__Work to be completed__. According to the passage on AI safety below, why does the alignment community show more interest in aligning large language models than recommender systems? Explain in one to three sentences.

In the domain of AI safety, I became more convinced of the importance of aligning recommender systems to human values (also mentioned in the post), if they pose larger risk than commonly assumed, and provide a good ground for experimentation on alignment techniques. Whether aligning recommender systems is more important than aligning large language models seems like an important crux here: Are the short-term/long-term risks higher for recommender systems (i.e. reinforcement learners) larger than the risks from large language models? Which route appears more fruitful when trying to align more generally capable systems? As far as I can see, the alignment community is more interested in attempts to align large language models, compared to recommender systems, probably due to recent progress in that area and because it’s easier to test alignment in language models (?).
The scenarios in which AI powered memetic warfare significantly harm humanity can also be tied into research on the malicious use of AI, e.g. The Malicious Use of Artificial Intelligence: Forecasting,
Prevention, and Mitigation (Brundage et al. 2018). Policy tools from diplomacy with regard to biological, chemical and nuclear warfare could be applied to memetic and psychologcial warfare.

__Provided information__.

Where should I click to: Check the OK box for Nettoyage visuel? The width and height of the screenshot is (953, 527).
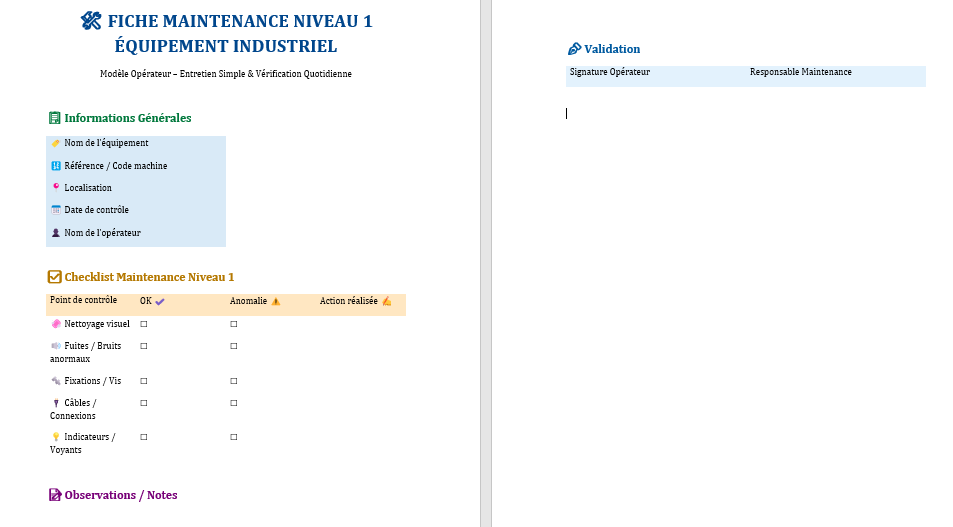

...

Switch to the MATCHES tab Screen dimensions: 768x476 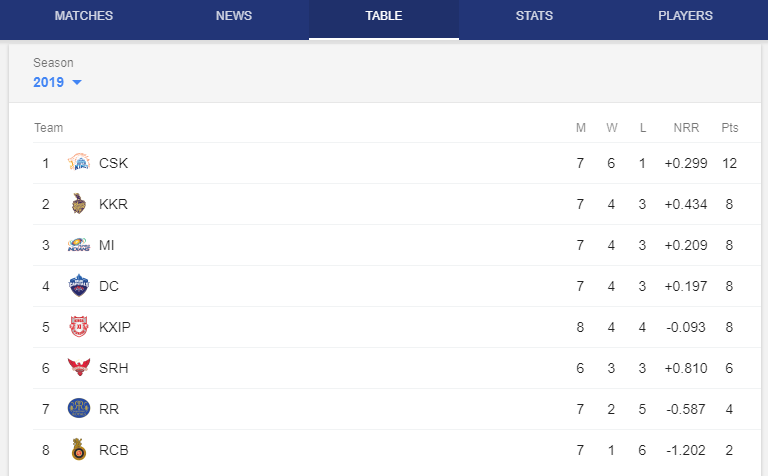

__Output of the task__. The writer suggests this is probably due to recent progress in the area of large language models. A second possible reason is that alignment may be easier to test in language models, although the writer marks this point with a question mark.